Si le thème semble récurrent et rébarbatif, le contenu de l'album est tout autre : Les dessins sont réalisés en noir et blanc, le format des planches est original, plus petit que la moyenne ; la série se scinde en deux parties. Comme de nombreux autres auteurs, Spiegelmann a choisi de représenter les humains sous les traits d'animaux "anthropomorphisés", avec une espèce pour chaque peuple : souris pour les Juifs, grenouilles pour les Français, chats pour les Allemands, cochons pour les Polonais, chiens pour les Américains etc.

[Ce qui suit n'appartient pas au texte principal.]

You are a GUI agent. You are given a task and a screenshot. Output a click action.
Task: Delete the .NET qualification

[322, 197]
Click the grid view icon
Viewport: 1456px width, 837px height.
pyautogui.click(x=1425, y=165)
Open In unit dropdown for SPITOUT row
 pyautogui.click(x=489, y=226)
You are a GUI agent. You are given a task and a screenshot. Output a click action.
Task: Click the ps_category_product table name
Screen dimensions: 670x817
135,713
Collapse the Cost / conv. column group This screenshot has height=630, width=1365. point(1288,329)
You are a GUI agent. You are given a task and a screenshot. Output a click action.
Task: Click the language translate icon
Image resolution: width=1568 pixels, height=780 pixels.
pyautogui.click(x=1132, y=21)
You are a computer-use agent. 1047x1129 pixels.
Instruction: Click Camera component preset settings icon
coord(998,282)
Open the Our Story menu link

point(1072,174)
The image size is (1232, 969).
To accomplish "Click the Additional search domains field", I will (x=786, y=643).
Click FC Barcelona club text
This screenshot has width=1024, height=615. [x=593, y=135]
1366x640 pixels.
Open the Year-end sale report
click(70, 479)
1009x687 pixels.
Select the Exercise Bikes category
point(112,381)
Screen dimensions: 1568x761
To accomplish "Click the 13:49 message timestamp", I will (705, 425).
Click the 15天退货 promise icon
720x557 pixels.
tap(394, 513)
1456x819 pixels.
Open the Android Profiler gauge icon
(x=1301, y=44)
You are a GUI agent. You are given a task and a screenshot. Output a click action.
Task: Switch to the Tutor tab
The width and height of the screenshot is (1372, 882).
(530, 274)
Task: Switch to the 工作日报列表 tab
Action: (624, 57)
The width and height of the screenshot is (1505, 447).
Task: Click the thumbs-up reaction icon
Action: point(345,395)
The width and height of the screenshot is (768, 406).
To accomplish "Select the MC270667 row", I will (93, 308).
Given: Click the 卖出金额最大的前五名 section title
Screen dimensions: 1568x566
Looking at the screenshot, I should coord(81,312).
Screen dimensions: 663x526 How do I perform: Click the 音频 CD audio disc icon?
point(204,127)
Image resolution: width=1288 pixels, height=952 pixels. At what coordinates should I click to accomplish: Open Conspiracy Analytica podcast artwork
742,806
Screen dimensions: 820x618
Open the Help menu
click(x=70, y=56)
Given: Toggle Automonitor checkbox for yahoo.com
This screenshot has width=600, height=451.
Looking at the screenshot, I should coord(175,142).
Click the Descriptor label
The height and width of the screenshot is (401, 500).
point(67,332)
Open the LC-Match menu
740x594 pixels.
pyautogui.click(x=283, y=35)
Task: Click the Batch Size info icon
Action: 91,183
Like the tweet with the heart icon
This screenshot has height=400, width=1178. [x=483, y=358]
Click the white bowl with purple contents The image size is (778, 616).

L'histoire se déroule en plusieurs temps, et en plusieurs récits enchassés : celui d'un jeune juif américain né peu après la guerre, devenu écrivain et dessinateur, et qui souhaite raconter de la manière la plus exacte possible le témoignage que lui livre son père sur sa vie durant la Guerre. Cependant, la bande dessinée ne se limite pas à une analyse psychologique du père durant les années de guerre, mais s'étend également aux impacts de celles-ci sur ses manies. En effet, le père du narrateur présente une personnalité des plus déplaisantes, transformée par la guerre (il ne peut s'empecher de tout réutiliser, d'économiser le plus possible son argent ; son avarice et sa victimisation sont récurrentes), mais qui présente meme parfois des similarités avec celle de ses bourreaux.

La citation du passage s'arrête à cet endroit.